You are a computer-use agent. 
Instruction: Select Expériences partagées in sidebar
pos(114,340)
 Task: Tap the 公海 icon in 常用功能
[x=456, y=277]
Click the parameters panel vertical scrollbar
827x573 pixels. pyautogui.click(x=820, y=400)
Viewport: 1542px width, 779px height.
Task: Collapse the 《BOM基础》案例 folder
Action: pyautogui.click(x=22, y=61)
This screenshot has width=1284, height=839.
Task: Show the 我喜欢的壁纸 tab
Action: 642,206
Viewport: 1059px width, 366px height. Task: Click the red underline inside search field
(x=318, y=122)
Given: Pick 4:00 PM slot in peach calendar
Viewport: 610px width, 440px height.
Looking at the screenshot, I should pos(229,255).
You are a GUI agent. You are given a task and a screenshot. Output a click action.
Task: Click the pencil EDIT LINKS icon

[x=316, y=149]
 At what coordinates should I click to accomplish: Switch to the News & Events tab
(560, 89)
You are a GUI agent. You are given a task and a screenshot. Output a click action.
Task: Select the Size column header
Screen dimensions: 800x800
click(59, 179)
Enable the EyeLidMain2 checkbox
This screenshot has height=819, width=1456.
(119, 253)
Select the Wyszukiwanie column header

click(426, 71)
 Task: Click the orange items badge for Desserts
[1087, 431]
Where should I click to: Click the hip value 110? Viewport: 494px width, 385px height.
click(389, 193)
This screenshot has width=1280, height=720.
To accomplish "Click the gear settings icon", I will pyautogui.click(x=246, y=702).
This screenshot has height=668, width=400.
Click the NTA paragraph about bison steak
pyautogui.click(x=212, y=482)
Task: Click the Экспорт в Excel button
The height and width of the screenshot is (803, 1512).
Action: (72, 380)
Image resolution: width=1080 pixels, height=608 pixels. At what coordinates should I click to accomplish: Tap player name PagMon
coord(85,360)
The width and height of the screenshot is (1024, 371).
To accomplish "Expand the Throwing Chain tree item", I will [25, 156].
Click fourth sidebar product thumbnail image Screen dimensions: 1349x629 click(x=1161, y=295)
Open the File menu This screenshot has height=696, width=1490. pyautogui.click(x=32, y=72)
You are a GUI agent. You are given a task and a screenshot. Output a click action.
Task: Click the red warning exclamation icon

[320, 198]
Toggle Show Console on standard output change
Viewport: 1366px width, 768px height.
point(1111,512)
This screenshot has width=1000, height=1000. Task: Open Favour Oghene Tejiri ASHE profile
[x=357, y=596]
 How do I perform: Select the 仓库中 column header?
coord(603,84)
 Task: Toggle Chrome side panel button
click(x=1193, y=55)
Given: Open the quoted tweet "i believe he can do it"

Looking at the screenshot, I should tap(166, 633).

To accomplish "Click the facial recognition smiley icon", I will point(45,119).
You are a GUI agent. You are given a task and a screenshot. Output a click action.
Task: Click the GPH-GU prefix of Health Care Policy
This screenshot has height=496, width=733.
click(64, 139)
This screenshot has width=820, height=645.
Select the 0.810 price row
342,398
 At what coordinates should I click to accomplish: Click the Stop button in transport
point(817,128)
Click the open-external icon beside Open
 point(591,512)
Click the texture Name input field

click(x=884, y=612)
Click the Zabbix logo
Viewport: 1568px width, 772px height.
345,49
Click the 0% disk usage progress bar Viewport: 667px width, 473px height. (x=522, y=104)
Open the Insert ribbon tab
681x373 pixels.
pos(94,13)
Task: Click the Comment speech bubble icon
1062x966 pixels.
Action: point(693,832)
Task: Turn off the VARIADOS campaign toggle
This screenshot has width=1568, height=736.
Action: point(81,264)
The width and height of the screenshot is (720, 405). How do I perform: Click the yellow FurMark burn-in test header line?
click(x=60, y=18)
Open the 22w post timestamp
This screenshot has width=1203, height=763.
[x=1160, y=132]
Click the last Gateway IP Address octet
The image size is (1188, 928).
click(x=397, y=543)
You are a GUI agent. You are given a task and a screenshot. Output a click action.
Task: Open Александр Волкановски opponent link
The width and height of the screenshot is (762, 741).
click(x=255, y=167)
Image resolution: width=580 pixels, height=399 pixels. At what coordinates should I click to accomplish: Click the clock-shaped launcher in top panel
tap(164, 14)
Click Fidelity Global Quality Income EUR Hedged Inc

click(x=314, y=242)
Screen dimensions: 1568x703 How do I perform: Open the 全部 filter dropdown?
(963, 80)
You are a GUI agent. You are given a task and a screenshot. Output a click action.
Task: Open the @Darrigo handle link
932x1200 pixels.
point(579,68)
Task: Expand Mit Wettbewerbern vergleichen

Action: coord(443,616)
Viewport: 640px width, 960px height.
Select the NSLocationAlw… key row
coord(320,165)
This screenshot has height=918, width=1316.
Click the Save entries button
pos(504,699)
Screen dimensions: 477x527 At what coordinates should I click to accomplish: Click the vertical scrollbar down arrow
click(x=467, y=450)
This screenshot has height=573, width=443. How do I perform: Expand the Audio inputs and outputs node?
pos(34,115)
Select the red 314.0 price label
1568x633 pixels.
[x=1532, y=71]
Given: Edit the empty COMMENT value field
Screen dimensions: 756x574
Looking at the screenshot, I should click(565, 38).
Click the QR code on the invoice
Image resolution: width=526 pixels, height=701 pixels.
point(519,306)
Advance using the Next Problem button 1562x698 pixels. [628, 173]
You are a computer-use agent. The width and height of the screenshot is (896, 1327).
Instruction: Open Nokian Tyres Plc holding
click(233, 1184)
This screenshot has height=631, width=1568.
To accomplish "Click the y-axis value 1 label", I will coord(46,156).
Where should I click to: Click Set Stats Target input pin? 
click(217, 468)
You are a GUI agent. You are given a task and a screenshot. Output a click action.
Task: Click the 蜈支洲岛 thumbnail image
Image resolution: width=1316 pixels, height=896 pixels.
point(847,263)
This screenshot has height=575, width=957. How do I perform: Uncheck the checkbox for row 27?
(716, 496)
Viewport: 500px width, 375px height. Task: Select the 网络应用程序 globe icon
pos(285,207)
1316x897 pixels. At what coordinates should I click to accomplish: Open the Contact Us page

..........

With the line that has "Screen dimensions: 1568x703" as the first and the line that has "Select the red 314.0 price label" as the last, repeat exactly that run of lines above and no more.

Screen dimensions: 1568x703 How do I perform: Open the 全部 filter dropdown?
(963, 80)
You are a GUI agent. You are given a task and a screenshot. Output a click action.
Task: Open the @Darrigo handle link
932x1200 pixels.
point(579,68)
Task: Expand Mit Wettbewerbern vergleichen

Action: coord(443,616)
Viewport: 640px width, 960px height.
Select the NSLocationAlw… key row
coord(320,165)
This screenshot has height=918, width=1316.
Click the Save entries button
pos(504,699)
Screen dimensions: 477x527 At what coordinates should I click to accomplish: Click the vertical scrollbar down arrow
click(x=467, y=450)
This screenshot has height=573, width=443. How do I perform: Expand the Audio inputs and outputs node?
pos(34,115)
Select the red 314.0 price label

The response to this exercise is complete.